If we increase the number of weaker hands in villain’s range (decreasing the defender’s overall equity), the solver will advise that we use a higher betting frequency (while continuing to use the smaller bet sizing). Conversely, if we decrease the number of villain’s weaker hands, the solver will start to recommend that we check the flop with a 100% frequency.
We can see that with this specific model, there is a correlation between pot equity and betting frequency. We are more likely to see this type of correlation when dealing with a deeper range advantage than a nutted range advantage.
Scenario: Range with the nutted equity distribution, but significant range disadvantage deeper in the range.
The equity of our range is now only around 35% due to the deep range disadvantage. The lack of pot equity, caused by this weakness in the deeper part of our range, explains why the solver bets with a very low frequency here.

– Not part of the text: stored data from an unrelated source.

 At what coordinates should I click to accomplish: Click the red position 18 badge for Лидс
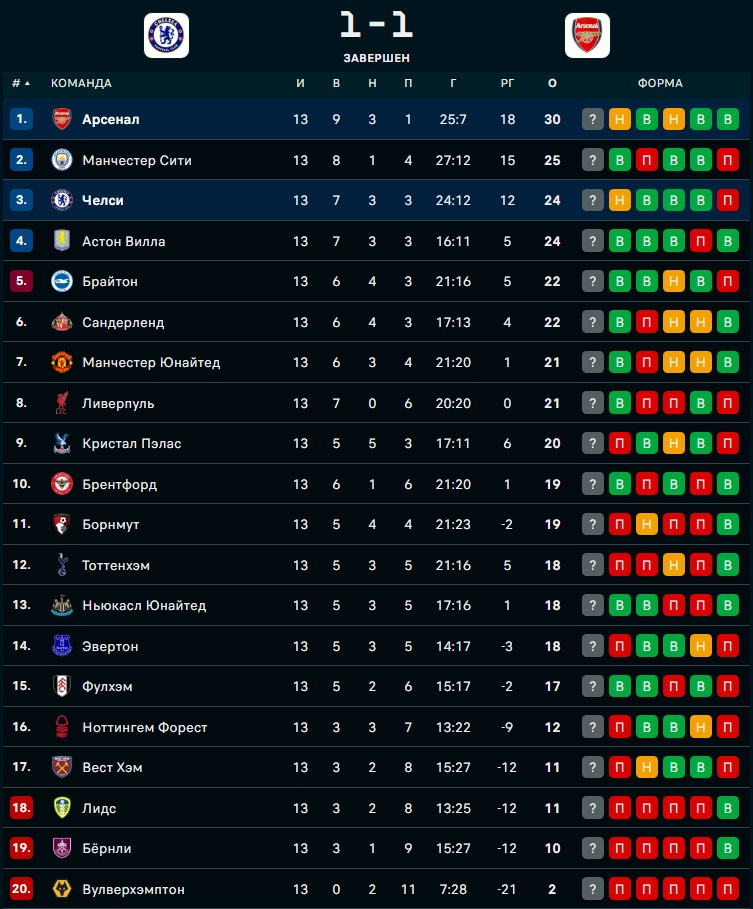tap(22, 808)
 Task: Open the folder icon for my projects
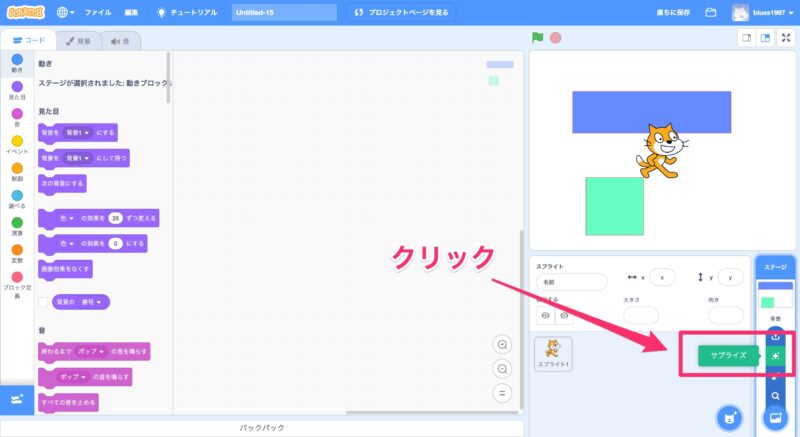tap(711, 13)
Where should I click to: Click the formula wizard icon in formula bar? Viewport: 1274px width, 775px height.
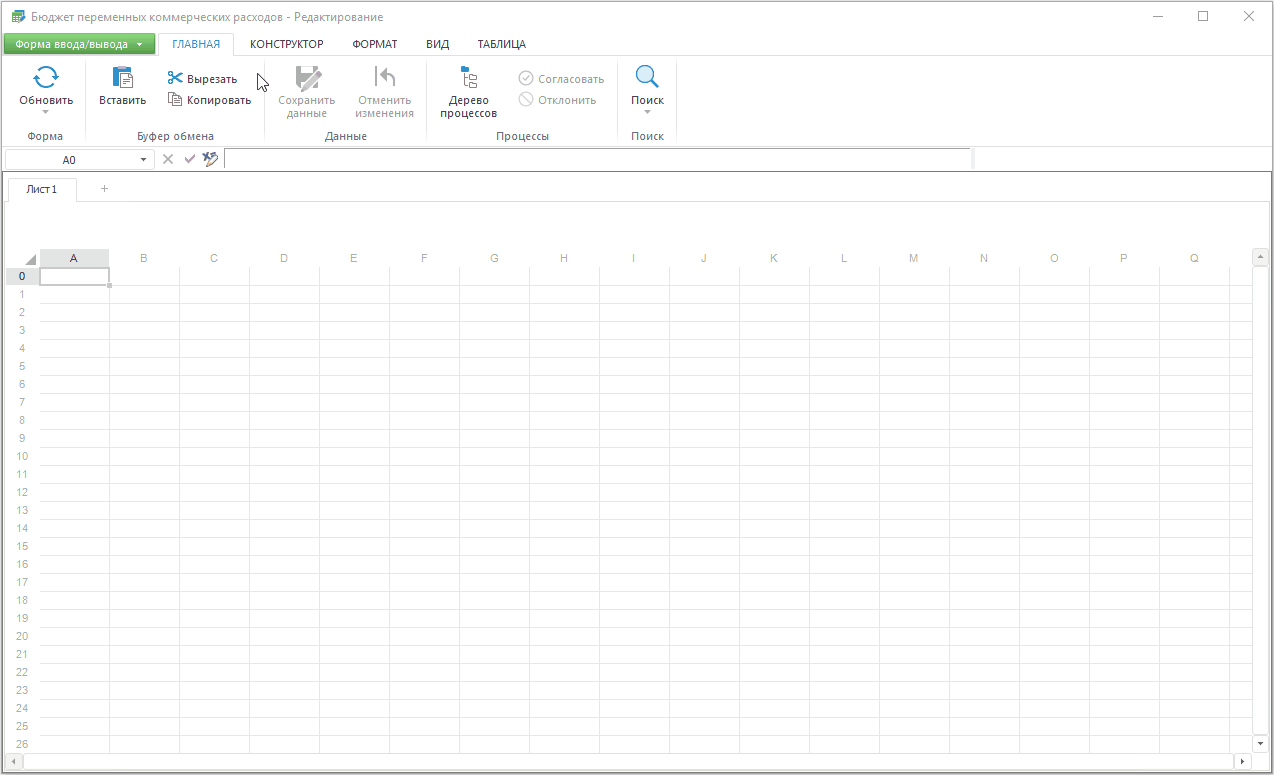tap(210, 159)
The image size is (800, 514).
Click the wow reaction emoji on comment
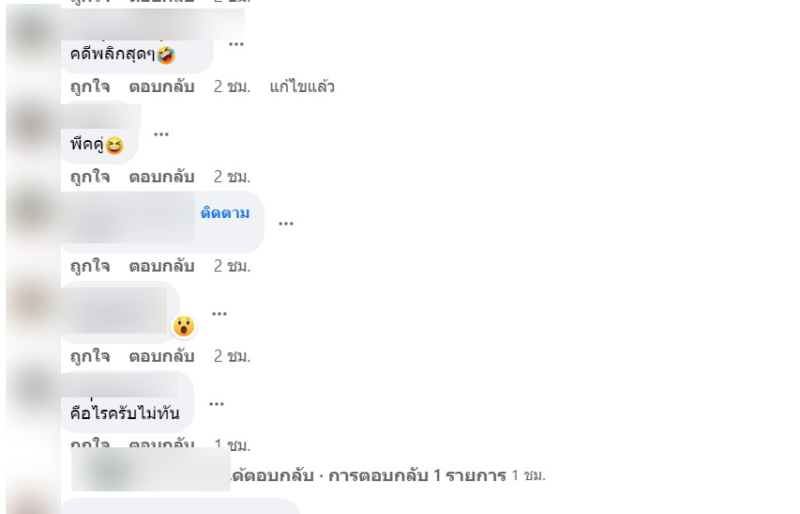coord(184,326)
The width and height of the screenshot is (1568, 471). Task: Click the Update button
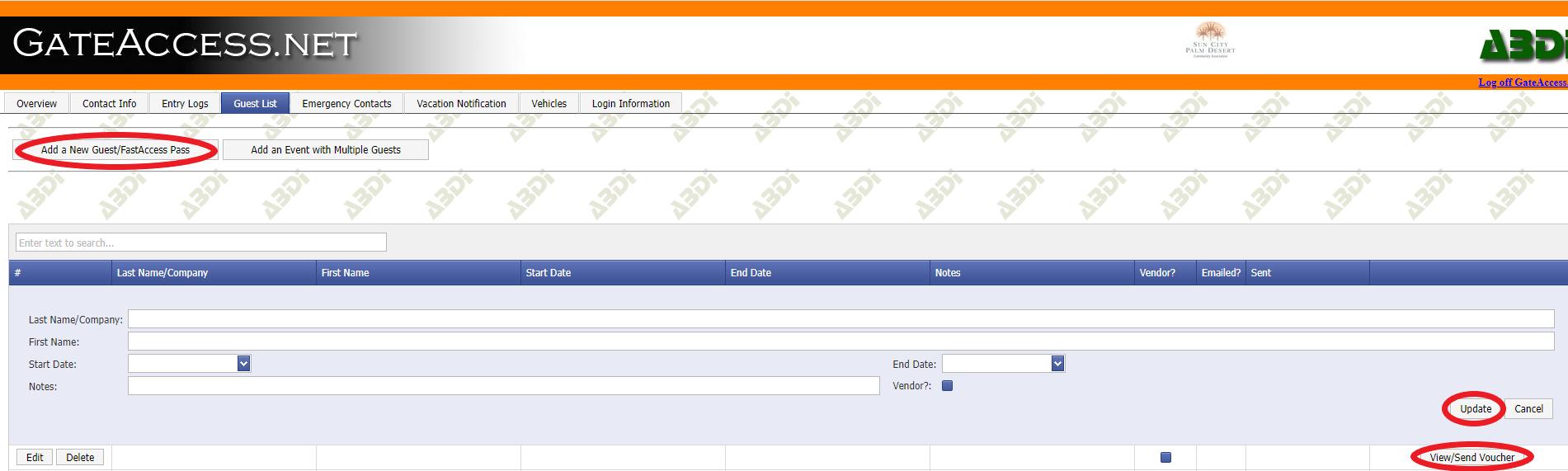(1476, 408)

Despite this, we have some hands in our range that have the correct characteristics for betting, even though our range’s overall pot equity is low.

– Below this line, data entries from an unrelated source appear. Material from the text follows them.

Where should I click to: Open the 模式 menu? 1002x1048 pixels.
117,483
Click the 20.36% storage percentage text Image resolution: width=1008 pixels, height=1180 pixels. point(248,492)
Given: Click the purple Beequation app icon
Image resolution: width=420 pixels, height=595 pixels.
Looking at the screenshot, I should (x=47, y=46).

First, we have the nutted equity distribution which allows the solver to make use of the larger bet sizing with some frequency (4%).
Second, some of our non-nut holdings are still strong enough to dominate the weaker holdings in villain’s range. For this reason, the solver also makes use of the small bet-sizing range 8% of the time.

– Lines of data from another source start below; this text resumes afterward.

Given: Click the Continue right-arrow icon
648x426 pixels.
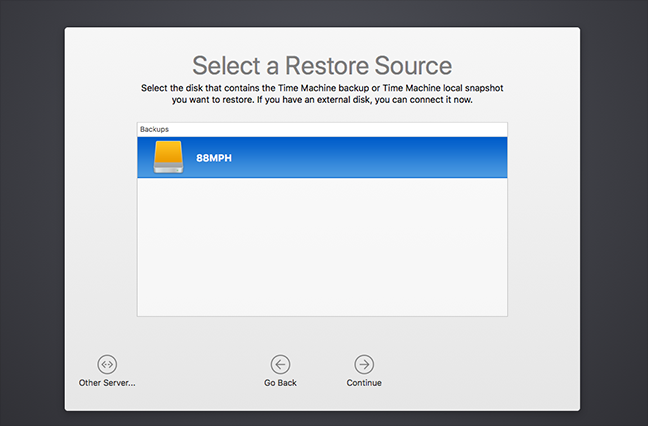Looking at the screenshot, I should [364, 364].
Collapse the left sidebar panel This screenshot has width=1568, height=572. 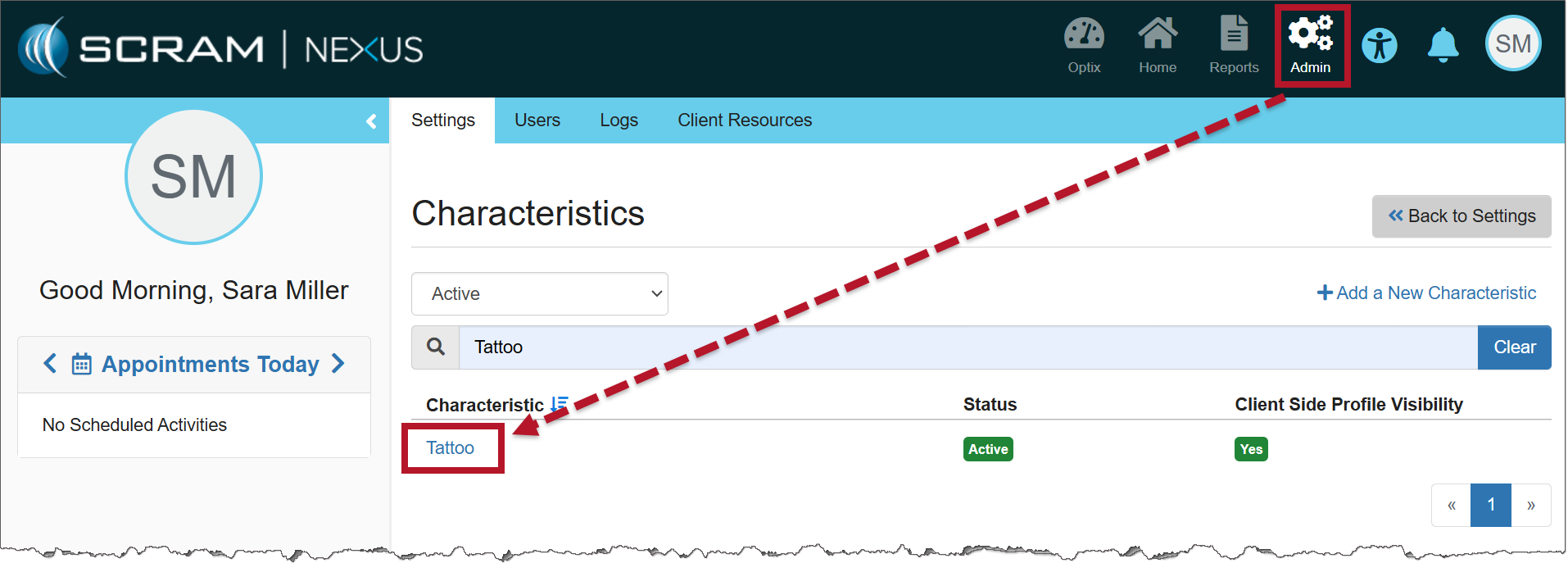371,121
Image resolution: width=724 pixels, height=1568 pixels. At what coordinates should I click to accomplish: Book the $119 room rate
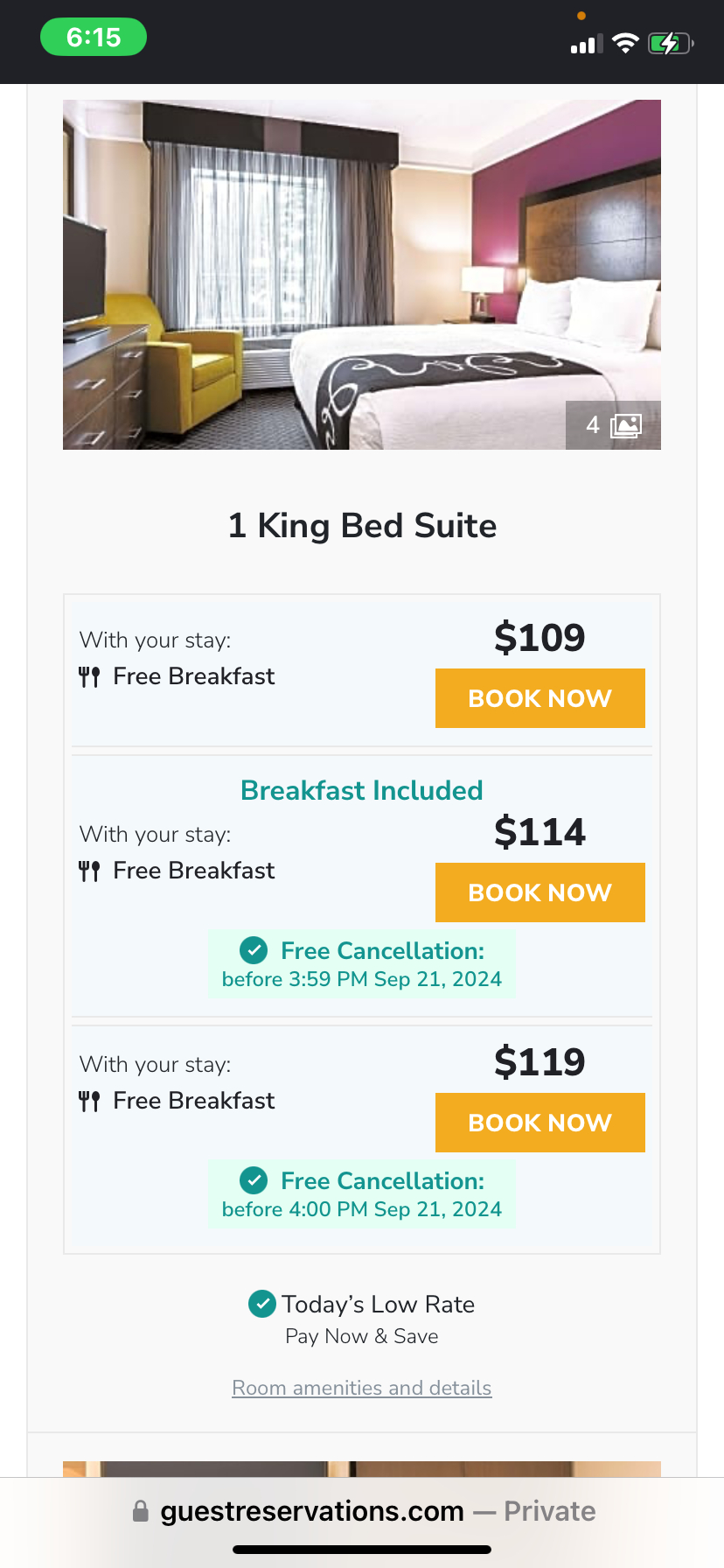540,1122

Although our strongest holdings appear mostly in the large bet-sizing range, the solver mixes them into the smaller sizing for range protection. Our weaker middling hands are 100% pure checks however since they do not function well as part of the larger bet-sizing range.
- A nutted equity distribution usually means large bet sizes.
- An advantage deeper in the range usually means smaller bet sizes.
- We bet at a higher frequency if our range contains many hands that have the correct characteristics for betting.
- Hands bet either to build a pot or for equity denial.
- Pot equity is more likely to be correlated with betting frequency for deeper range advantages.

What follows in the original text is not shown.